Monday, August 21, 2023

YouTube will trade on its own co-viewing data, sparking agency pushback


Amazon also opens new currencies

Up to now, the considerable discussion around alternatives to measurement heavyweight Nielsen has come mainly from TV networks such as NBCUniveral, Paramount, Warner Bros. Discovery, Fox and TelevisaUnivision. 

But YouTube’s move to offer its own alternative currency follows Amazon Prime’s recent move to open the door for trading on alternatives such as VideoAmp and iSpot.

Read more about Amazon Prime here

Neither platform is attributing those moves to dissatisfaction with Nielsen, but agency executives believe that’s what it’s about. Both YouTube and Amazon are spending big money on sports programming and now need the ad revenue to support it, said an agency executive. “They spend so much money on it that it has to go right,” the executive said.

For YouTube, the only official new currency alternative is its own co-viewing data. But in June, YouTube also moved to begin sharing data through its Ads Data Hub clean room with iSpot and VideoAmp for planning purposes. Should YouTube follow the same progression as with its own co-viewing alternative, making those Nielsen rivals available as trading options would come next.

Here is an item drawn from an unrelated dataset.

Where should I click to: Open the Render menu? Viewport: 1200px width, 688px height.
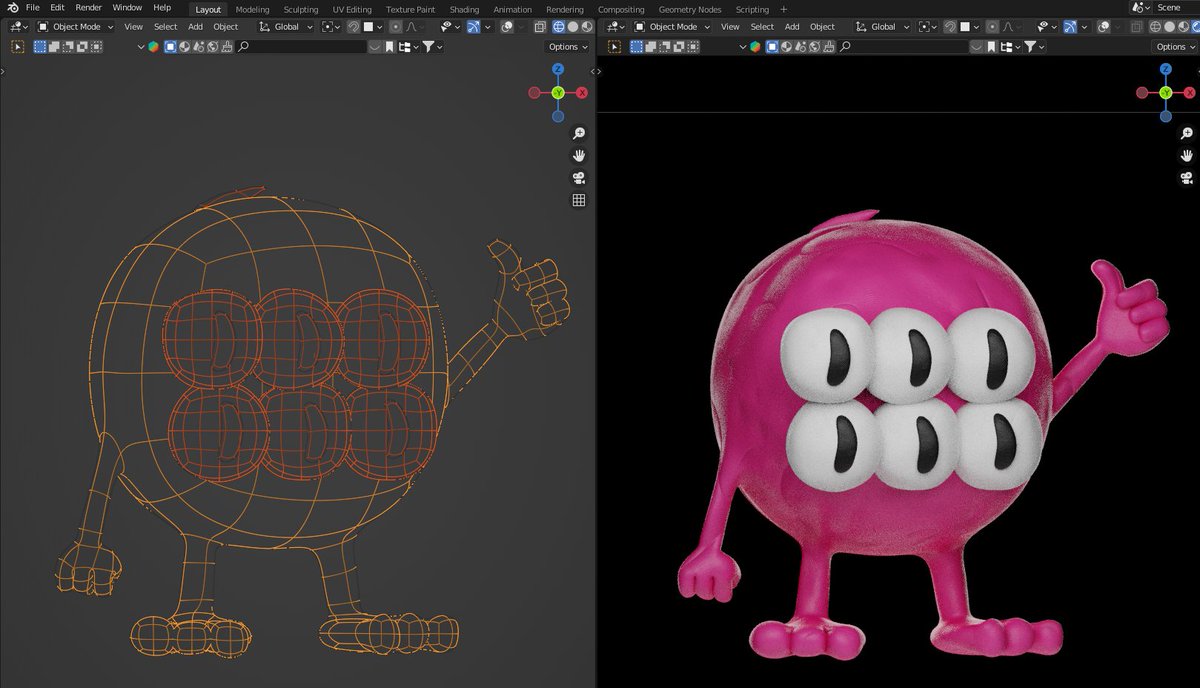(89, 8)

Amazon announced in May that it will begin working with VideoAmp and iSpot to provide measurement. People familiar with the matter said Amazon is offering the Nielsen rivals as shadow currencies to compare against Nielsen for the 2023-24 season of “Thursday Night Football,” then allow trading on them 2024-25.

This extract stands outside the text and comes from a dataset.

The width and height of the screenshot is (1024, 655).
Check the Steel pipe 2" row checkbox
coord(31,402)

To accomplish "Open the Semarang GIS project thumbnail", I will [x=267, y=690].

That move comes a year after Amazon reported its own server-based data on TNF audiences alongside Nielsen estimates each week, with Amazon’s numbers consistently higher. But an Amazon spokesman said the embrace of VideoAmp and iSpot was not a result of displeasure with Nielsen, and like YouTube couched the move as offering advertisers more choice.

“We always work back from customer needs and wants to determine the services we offer, and we hear from advertisers that they want choice in measurement,” according to an Amazon statement. “Our aim is to provide advertisers with a robust set of measurement and insights from multiple services in order to help them make more informed decisions. We will continue to expand to other service providers as we get additional requests from advertisers.”

CTV measurement battle grows

All of the moves come as advertisers have shown growing interest and concern with CTV measurement as the medium continues to win viewers and budgets from a fast-shrinking linear TV market, according to one measurement industry executive. 

CTV measurement is fast shaping up as a more competitive marketplace for Nielsen than linear TV, and the executive said one future scenario could be where Nielsen maintains dominance in a shrinking linear TV market but multiple currencies become commonplace in streaming.

Much of the attention on this front has gone to the U.S. Joint Industry Committee, which is made up of major TV network companies, and how it will certify measurement companies to get server streaming data aggregated from such participants as NBCU, Paramount, Fox and Warner Bros. Discovery (but not, at this point, YouTube, Amazon or Disney Advertising, among others). But even outside the JIC, big platforms are opening up to alternative measurement, or their own measurement.

Nielsen isn’t participating in the JIC certification yet, and might not be able to get server data from at least some JIC members if it doesn’t. Rivals such as iSpot, VideoAmp and Comscore also appear to be ahead of Nielsen in one-on-one server integrations with streaming networks for their viewing data. And YouTube’s move to offer its own co-viewing data as currency hits at one of Nielsen’s biggest competitive advantages in the U.S.—having the biggest household panel for estimating how many people in each household are watching programs.